Aufgaben:
1. Beantworte zum Textauszug über Paul Smith diese Fragen:
(a) Wie viele Rennvelos befinden sich in seinem Büro?
(b) Um welche Uhrzeit klingelt sein Wecker?
(c) Welches Auto fährt er?
2. Schreib den Textauszug über Paul Smith von „Ja. Der Wecker“ bis „vor dem Hauptsitz?“ ab und ersetze dabei „Velo“ durch „Fahrrad“.

Textauszug:
Sir Paul Smith – Der Meister der Anzüge

  • Text: Silvia BinggeliFoto: Bohdan Cap

Sir Paul Smith ist der erfolgreichste britische Modedesigner. Sogar der Premierminister trägt seine Anzüge. Das ist ihm ein bisschen peinlich.

Sir Paul Smith ist der erfolgreichste britische Modedesigner. Sogar der Premierminister trägt seine Anzüge. Das ist ihm ein bisschen peinlich.

Von wegen Sir! Fünf Minuten nachdem wir uns kennen gelernt haben, greift mir Paul Smith ungeniert in die Locken. Genauer: Er wühlt darin herum. «Grossartige Haare», sagt er. Ich stottere: «Ähm, wir haben uns über die Jahre angefreundet. Nun nehme ich sie, wie sie sind: störrisch und eigenwillig.» Er grinst: «Gut so. Man soll den Dingen ihre Natur lassen.»

Paul Smith ist gegen zwei Meter lang. Die Hose seines Anzugs trägt er ein paar Zentimeter zu kurz. Mit Sicherheit ein absichtlich inszenierter Fauxpas, denn Paul Smith ist der König der Anzüge. Selbst Modeverweigerer zieht es in seine Boutiquen. Seine Entwürfe wirken nach aussen brav, aber im Innern offenbart sich der Schalk: etwa in Form eines hippieesken Blumenfutters oder regenbogenfarben umwobenen Knopflochs. Auch der Meister selbst ist Kapriolen nicht abgeneigt: Beim Posieren vor der Kamera im Showroom seines Londoner Hauptsitzes hält sich Paul Smith ein Kabel als Schnauz unter die Nase. Mit dem zerzausten grauen Schopf wirkt er gleichzeitig adrett und lausbubenhaft.

Über dem Showroom befindet sich sein Büro, eine Art Zentrale des Chaos. Auf Regalen, am Boden und auf dem Arbeitspult treffen sich Fussbälle, alte Jeans, eine Pappfigur von Gary Glitter, alte Uhren, mehrere Radios, Stoffhasen, Militärorden und sechs Rennvelos. Nur der Holztisch in der Mitte des Raums ist frei. Ein Krug Wasser und ein Glas stehen darauf. Paul Smith schenkt ein.

Sir Paul, stimmt es, dass Sie ein Frühaufsteher sind?
Ja. Der Wecker klingelt um Viertel nach fünf. Dann gehe ich so zehn Minuten schwimmen. Um sechs fahre ich mit dem Auto ins Büro. Um halb acht schwinge ich mich aufs Velo und hole irgendwo Kaffee.

Ist Ihr Auto der knallrote Audi TT draussen vor dem Hauptsitz?
Nein, ich fahre einen Mini.

Ich dachte schon, dass Sie eine verspätete Midlifecrisis erwischt hat.

Bereitgestellte Daten:
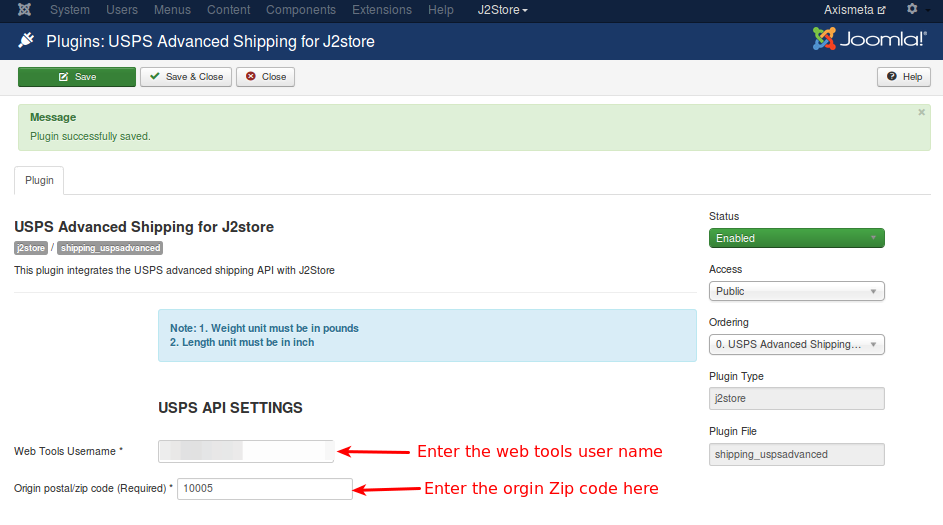
Task: Open the Users menu
Action: [122, 10]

Lösungen:
1.
(a) Sechs.
(b) Um Viertel nach fünf.
(c) Einen Mini.

2.
Ja. Der Wecker klingelt um Viertel nach fünf. Dann gehe ich so zehn Minuten schwimmen. Um sechs fahre ich mit dem Auto ins Büro. Um halb acht schwinge ich mich aufs Fahrrad und hole irgendwo Kaffee.

Ist Ihr Auto der knallrote Audi TT draussen vor dem Hauptsitz?